Rossana: I don’t think I’m really afraid of stuff. But I do feel like I gave myself a lot of limitations when I was younger because I didn’t think that people gave a sh*t about what what I wanted to make. So I think that a lot of my work before now, I made for the views or the viewers. Not for social media, but for what I thought people would like. I think that’s a fear in itself because it’s a fear of not being able to be fully vulnerable with your work just because you’re afraid people aren’t going to f*ck with it. Now, I’m not really tied to that feeling, because I don’t care. I just make what I make.
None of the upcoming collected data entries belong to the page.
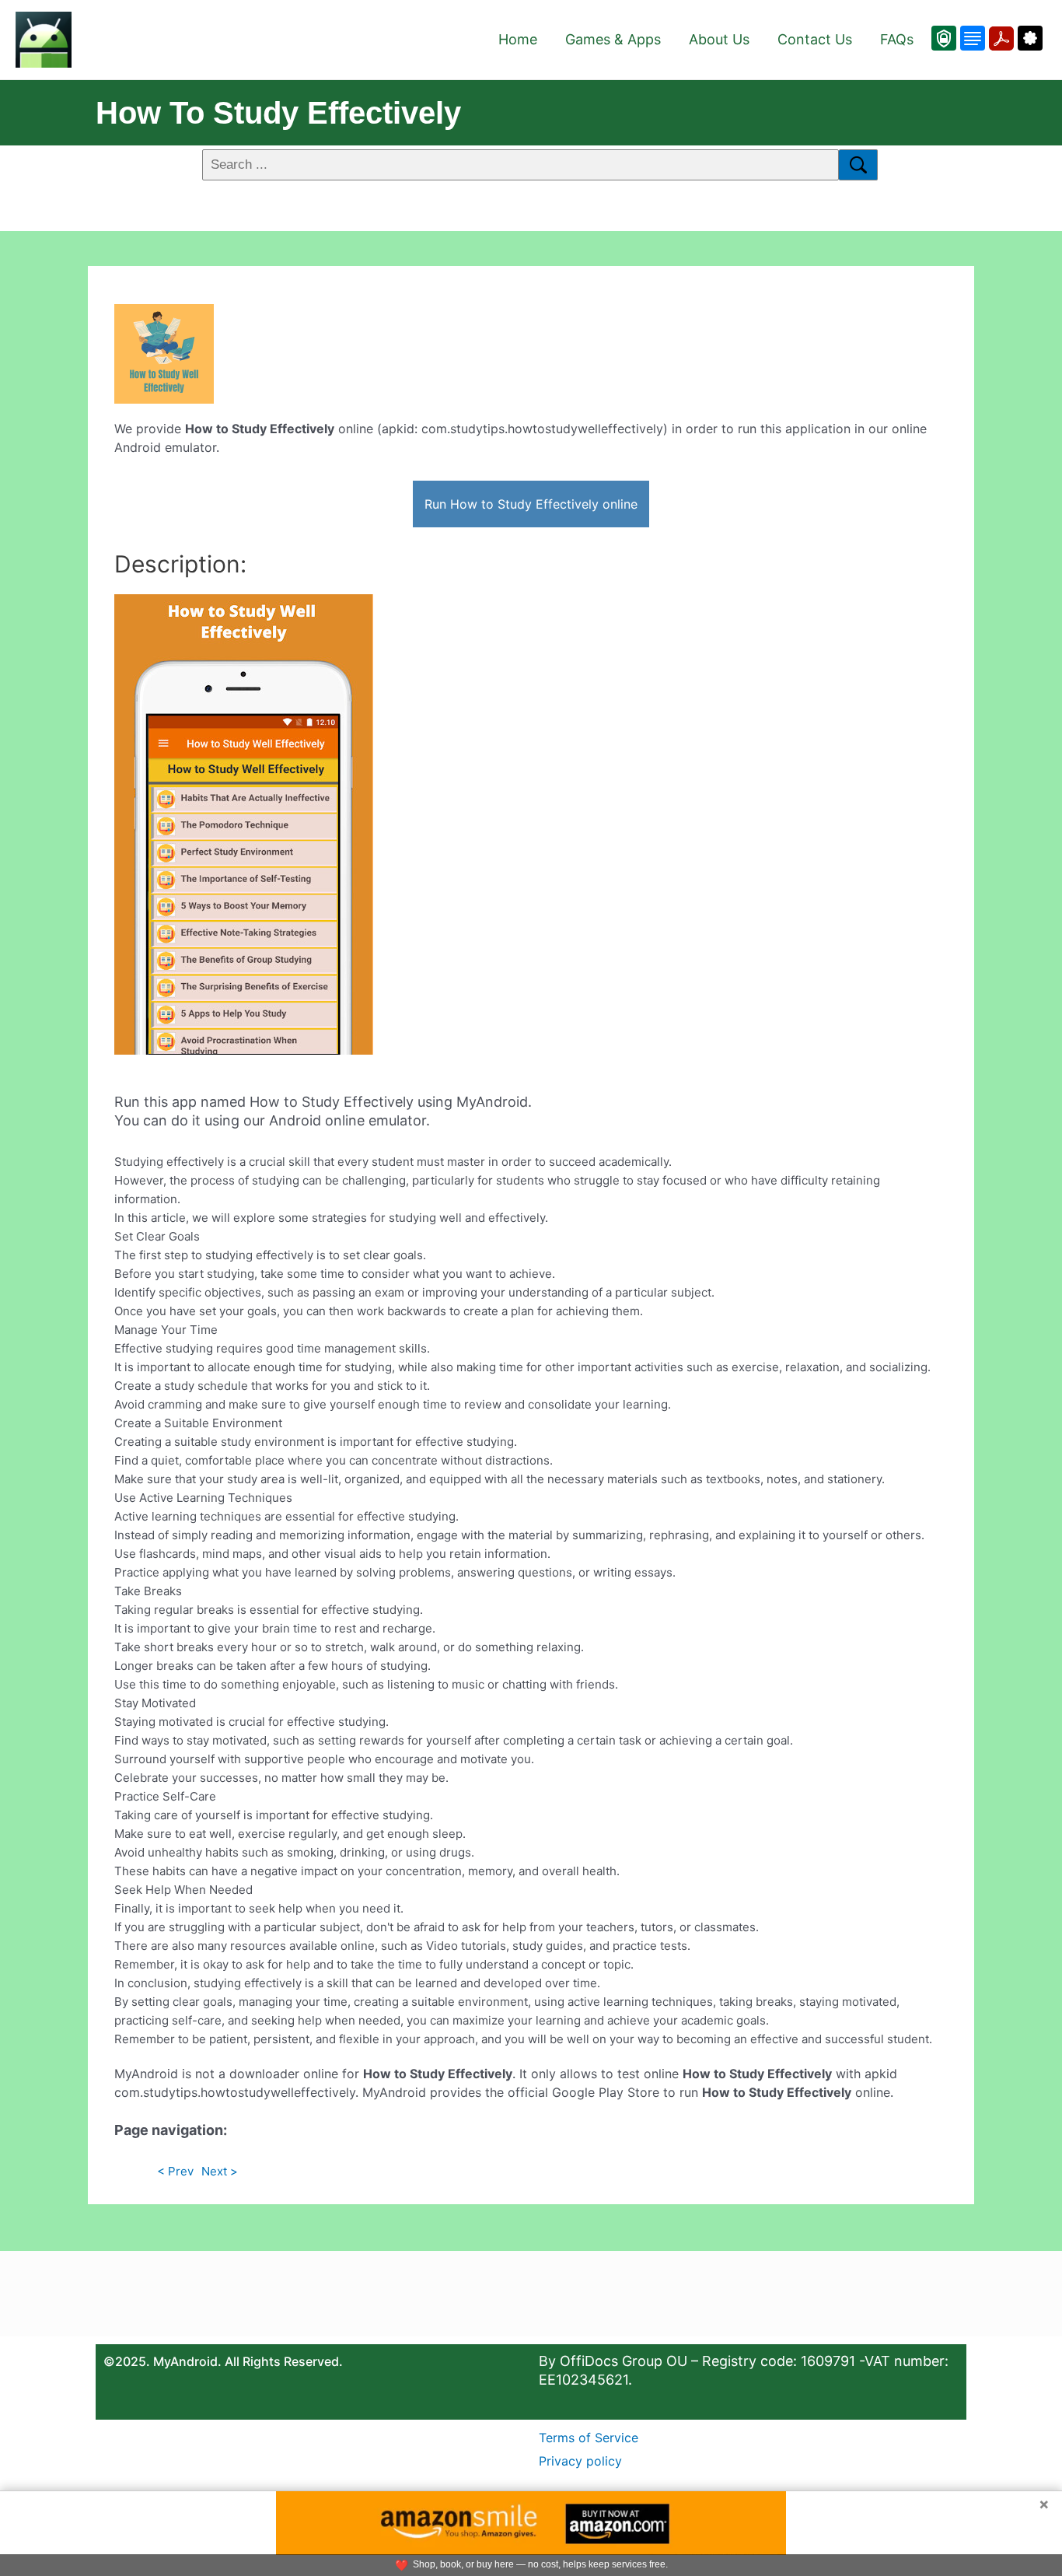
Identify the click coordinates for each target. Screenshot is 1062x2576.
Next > (219, 2171)
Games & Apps (613, 39)
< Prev (175, 2171)
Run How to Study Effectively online (531, 504)
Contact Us (814, 39)
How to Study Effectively (278, 113)
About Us (719, 39)
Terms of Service (588, 2437)
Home (517, 39)
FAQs (897, 39)
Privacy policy (580, 2461)
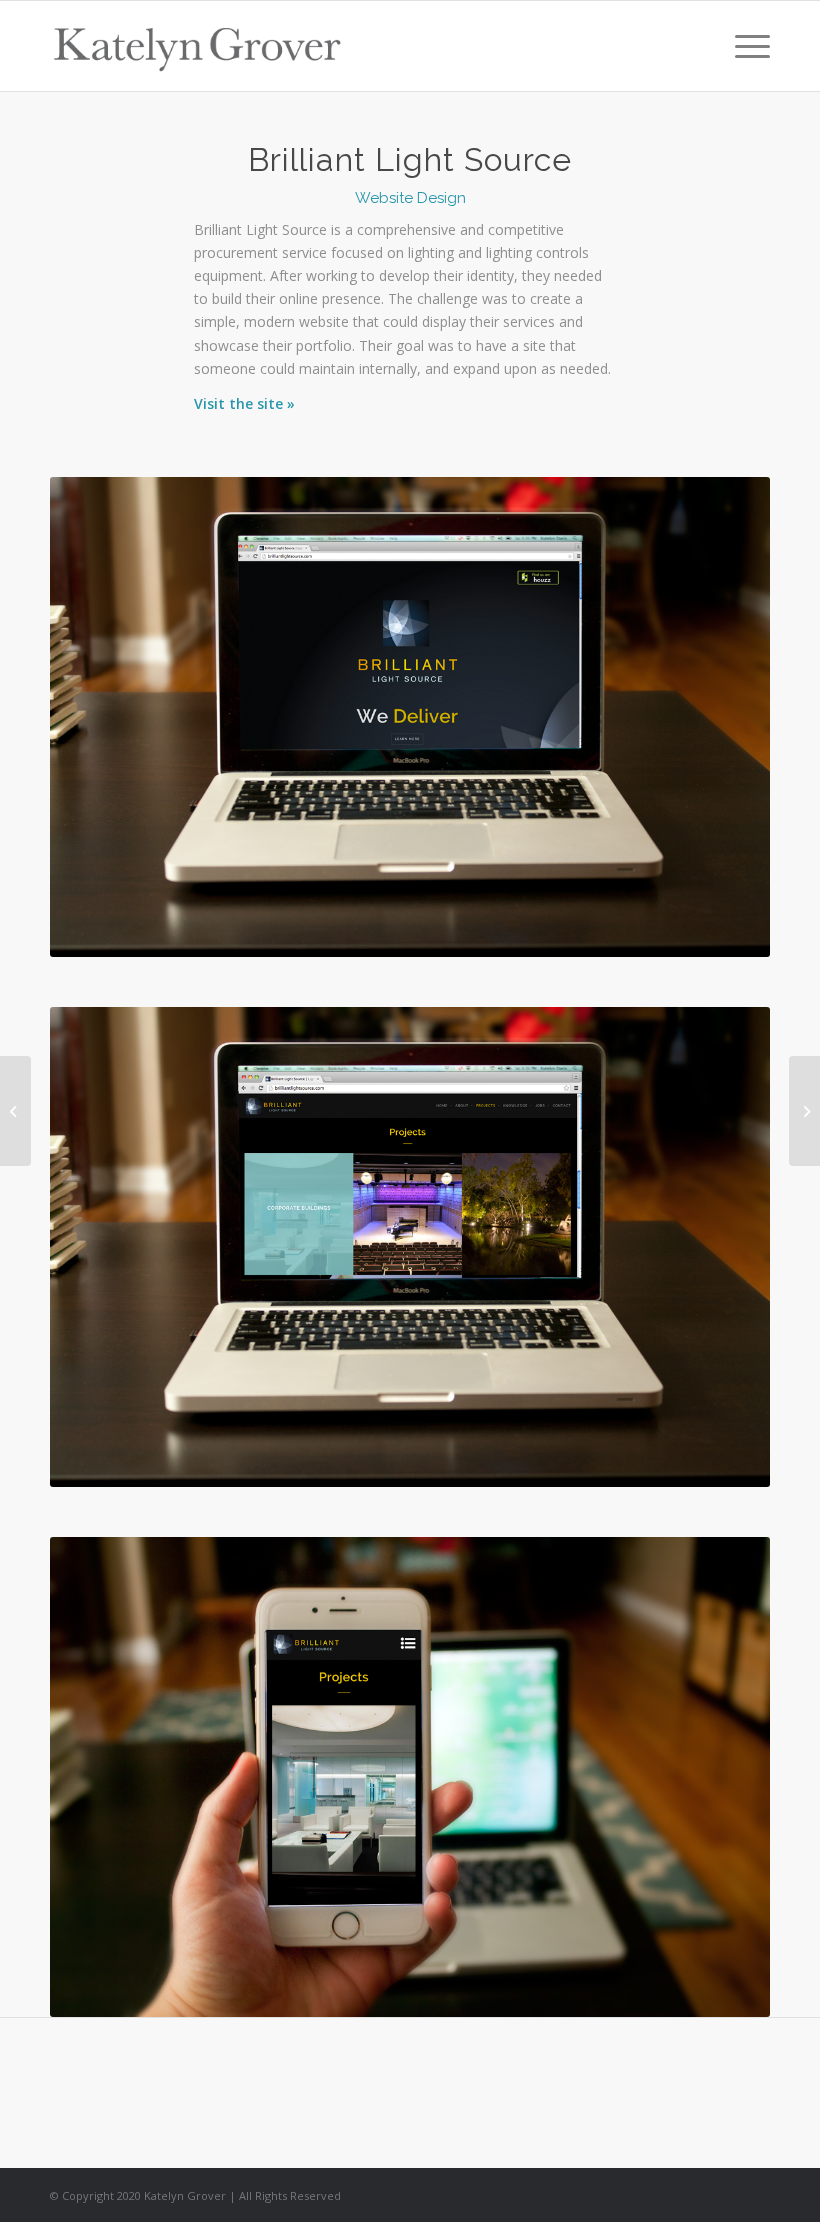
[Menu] (742, 46)
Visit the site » (244, 403)
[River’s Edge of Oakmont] (804, 1111)
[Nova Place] (15, 1111)
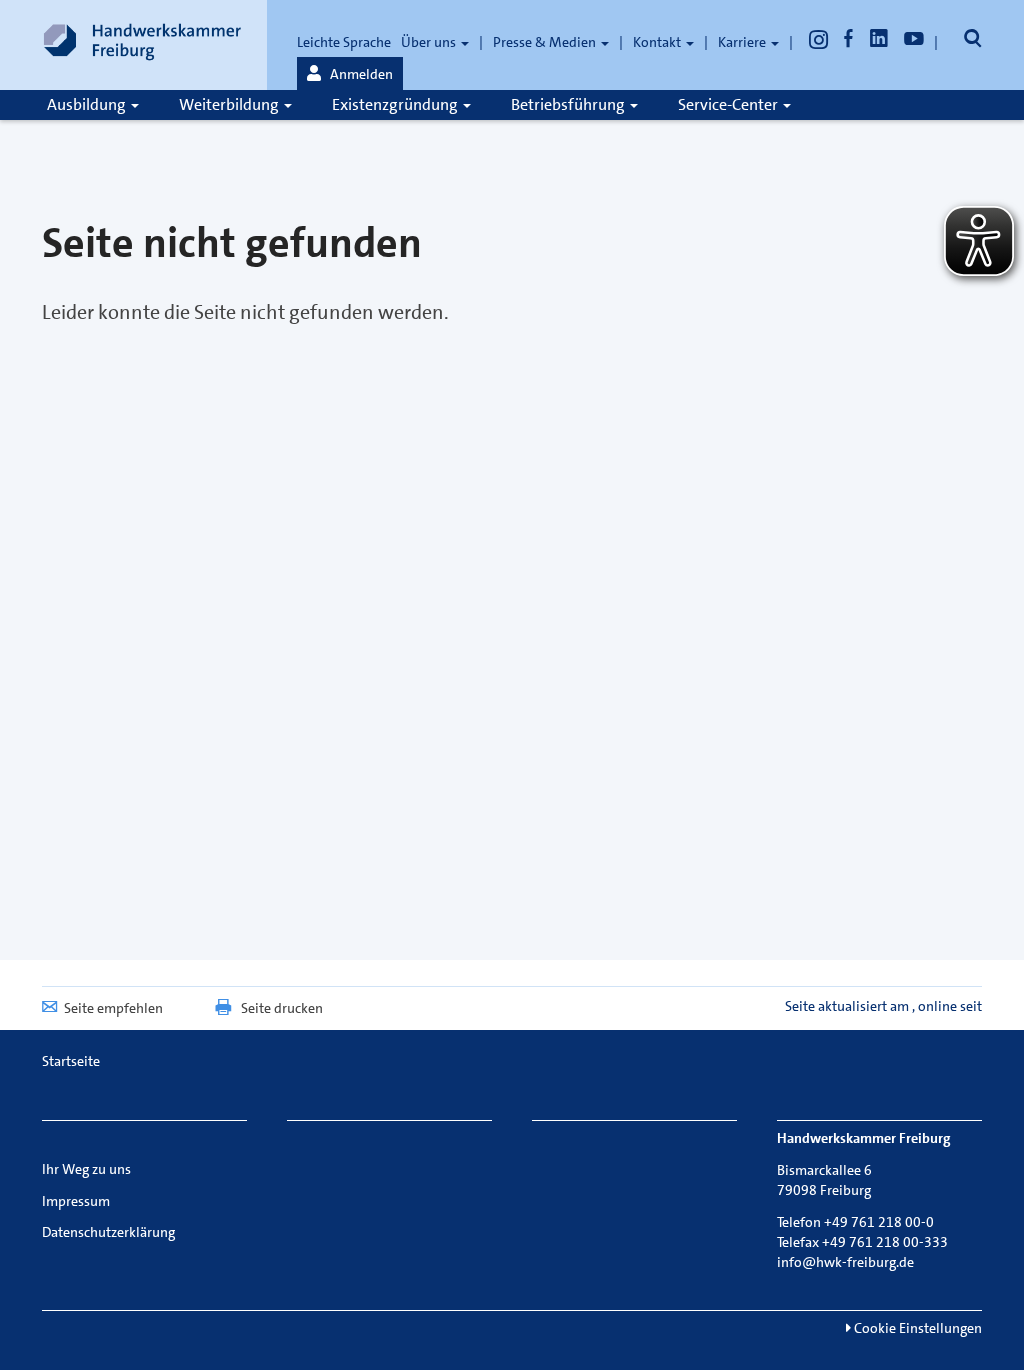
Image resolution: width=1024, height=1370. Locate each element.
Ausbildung (88, 104)
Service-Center (729, 104)
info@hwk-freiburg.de (845, 1262)
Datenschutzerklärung (108, 1232)
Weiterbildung (230, 104)
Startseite (71, 1061)
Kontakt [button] (658, 42)
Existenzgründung (396, 104)
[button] (350, 74)
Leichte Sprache (344, 42)
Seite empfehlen (113, 1008)
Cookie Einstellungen (916, 1328)
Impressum (76, 1201)
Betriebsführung (569, 104)
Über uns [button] (430, 42)
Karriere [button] (743, 42)
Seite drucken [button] (282, 1008)
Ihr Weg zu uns (86, 1169)
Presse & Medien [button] (546, 42)
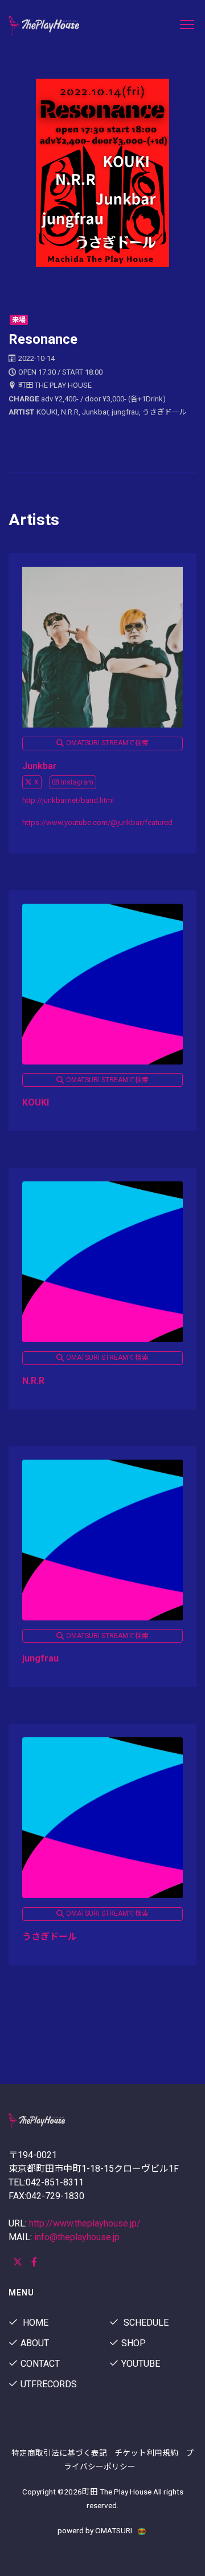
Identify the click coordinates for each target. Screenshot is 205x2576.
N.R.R (33, 1380)
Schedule (145, 2322)
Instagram (77, 782)
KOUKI (35, 1102)
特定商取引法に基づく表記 (59, 2452)
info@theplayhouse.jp (77, 2237)
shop (133, 2343)
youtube (140, 2363)
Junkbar (39, 766)
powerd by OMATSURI (96, 2530)
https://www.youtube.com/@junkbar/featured (97, 822)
I feel like I’m not afraid anymore of like, just fucking up and like trying things and experimenting and like not getting it right and stuff.

Rossana: I’m not afraid to start over anymore, which is refreshing. I’m just not afraid of people perceiving me anymore. I know that no one cares at this point. No one cares. And if they do care, it’s not my issue. It’s not my problem. So I don’t know if it’s a fear or not, but I definitely let go of the idea of people pleasing with my work.

Happy: Yeah, I think that’s great. You also see that so much in your work. You’re just embracing your own style and kind of just going with your own intuition.

Rossana: I hope so, because I personally feel like I’m making my work for me. I’ve been trying not to go to galleries or museums or anything like that lady lately. I really want to tap into my own stuff and not mimic just because I’m like, ‘oh, that looks super sick. I want to try it too.’ But then I’ll make something, and a few months or a week or a year later, I’ll be like, ‘oh, someone did similar sh*t.’ And not like, ‘oh, they’re copying me.’ But we just all share such similar ideas it just happens.


Photo: Happy Hinds

Happy: What’s something you would tell your 20 year old self?

Rossana: I would tell her to do things, not for others, but for herself. I’d tell her to just be hella selfish and to just do what makes her happy. It’s okay to be selfish and it’s okay to choose you. That’s what I would say.

Happy: That’s really smart. I definitely wish I knew that at 20. So I agree.

Rossana: No one ever says selfish is a good thing.

Happy: I know, but they should because it is.

Rossana: They really should.

Happy: So as your legacy, what is the message that you hope your art will communicate?

Rossana: I hope my art sparks a conversation on the duality that is Latin America and Europe and the Western hemisphere. Sparking this conversation on history. Specifically the history that has caused so much pain and violence into Latin America From Europe and from the United States. Not even in the sense of like to blame them, more so to be able to rebuild ourselves as the diaspora. There’s just so much that you lose history wise that they don’t teach you and you never get told and you never get taught and it always just becomes like a myth. I want to be able to spark that conversation again so that people do take the time to learn that history. It’s important that we don’t repeat our steps and repeat what happened before. So that’s what I’m hoping, is for my work to be that conversation starter in our history, basically.